Machine Translation, or MT:
Another tool in the translator’s kit box is machine translation, freely available to all. While useful to translators, MT is designed, ultimately, to remove the translator completely, as it does not inherently involve the translator’s input. In 2016, Google moved on from MT and devised “Google Neural Machine Translation”, which it uses in its Google Translate service. While MT translates fragments of text and, using programmed codes, rebuilds phrases, the results are often flawed.

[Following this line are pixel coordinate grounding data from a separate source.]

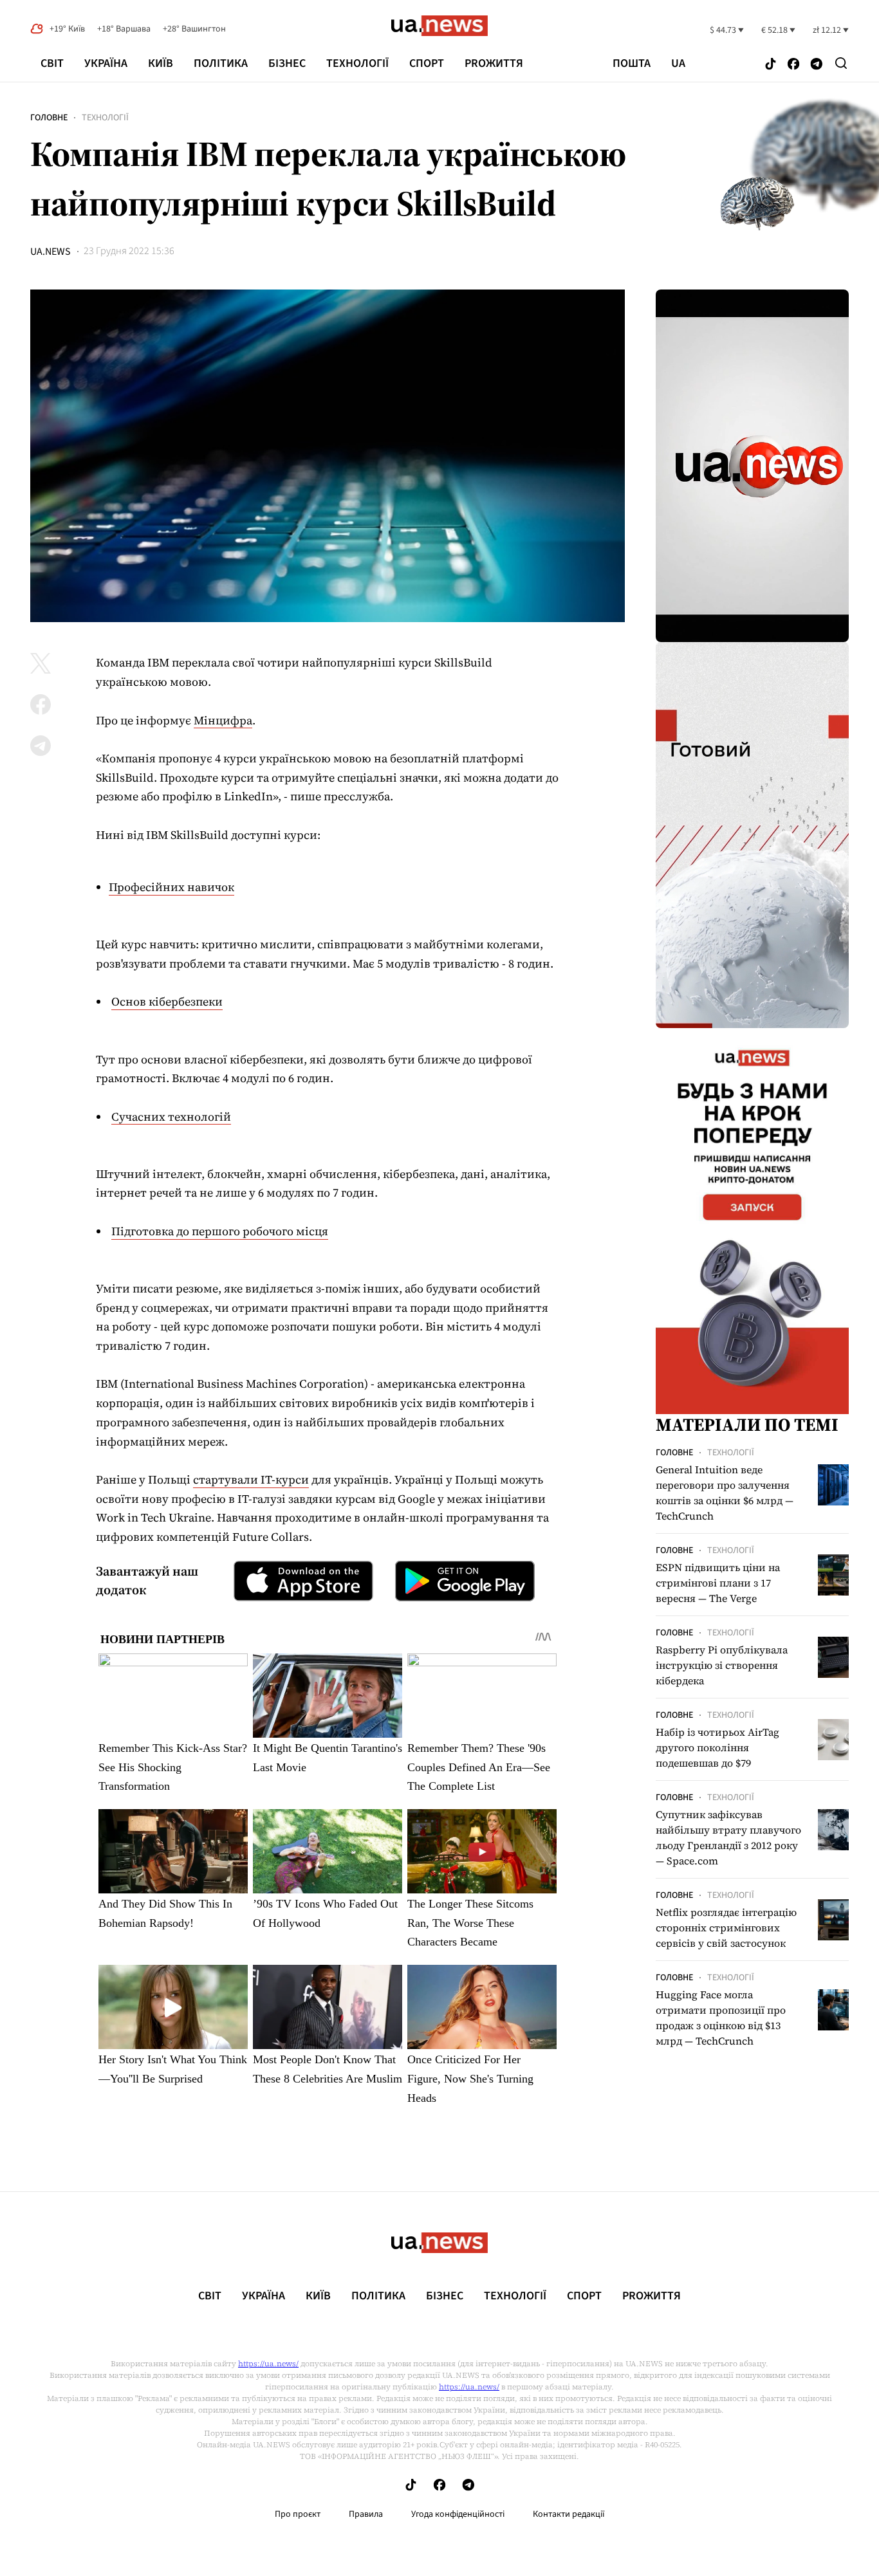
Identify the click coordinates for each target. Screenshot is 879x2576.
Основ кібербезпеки (167, 1001)
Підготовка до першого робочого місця (219, 1231)
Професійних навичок (171, 887)
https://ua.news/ (268, 2364)
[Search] (841, 63)
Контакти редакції (569, 2514)
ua (678, 63)
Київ (160, 63)
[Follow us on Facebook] (793, 64)
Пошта (632, 63)
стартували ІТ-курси (251, 1479)
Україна (105, 63)
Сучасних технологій (171, 1117)
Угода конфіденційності (457, 2514)
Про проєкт (297, 2514)
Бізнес (287, 63)
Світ (52, 63)
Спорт (426, 63)
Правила (366, 2514)
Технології (357, 63)
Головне (49, 117)
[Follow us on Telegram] (816, 64)
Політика (221, 63)
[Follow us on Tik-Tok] (770, 64)
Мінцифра (223, 720)
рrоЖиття (494, 63)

Google Neural, however, develops neural pathways, much like a human brain, to “learn” translations, from enormous quantities of data, and provide its own solutions without these having been programmed. It can translate whole sentences at a time and the results are more natural. It is even capable of translating between language pairs that it have never seen in that combination: based on its “learning” from translations from Language X → English and English → Language Y, it can produce a translation from X → Y. At the moment it is available for a range of languages to and from English, is improving all the time and is constantly learning context, collocation, syntax and expressions, and can select the appropriate translation of a polysemous term: Google “bâtiments tertiaires“ and you get “commercial buildings”. The word order is correct, and the selection of “commercial” from a range of possible meanings of “tertiaire” is appropriate in the context of buildings.
MT as a reliable tool:
However, while MT is helpful, it is currently unreliable. Common expressions are sometimes translated well: “coup de foudre” is rendered as “love at first sight”, while “coup de coeur” results in “heart stroke”, an expression which, if retained as a translation in advertising material, could seriously hinder your marketing efforts! The internet is awash with examples of funny MT mistranslations. MT cannot produce high-quality translations without humans to correct and improve them. I use MT for single terms or short word strings, but often go on to check the result in context. For texts of greater length, I don’t even attempt to use it, although friends who are not translators appreciate it for the gist translations it can provide. The use of MT has led to an increase in demand for Post Editing Machine Translation jobs, but I steer clear of these if possible. The less said about the pay the better as you have to roughly translate the text anyway and the quality of the translation sometimes involves having to translate from scratch where the translation is unintelligible. I am happiest when in the act of translating rather than editing a piece of work produced by someone/something else. However, sometimes needs must and it is always good to add a string to your bow, particularly if the translation industry is moving towards the increased use of MT and PEMT. When I have taken on PEMT work, it has been from a trusted client, and I have always asked to first see the target text to check its quality as well as the source text to make sure that I could translate it without needing to spend much time, if any, on research.
CAT tools, unlike MT, are designed to assist translators, not supplant them, and have a wonderful role to play in an industry that can grow through the use of such technology and therefore engage more translators, not fewer. I hope that this is not wishful thinking!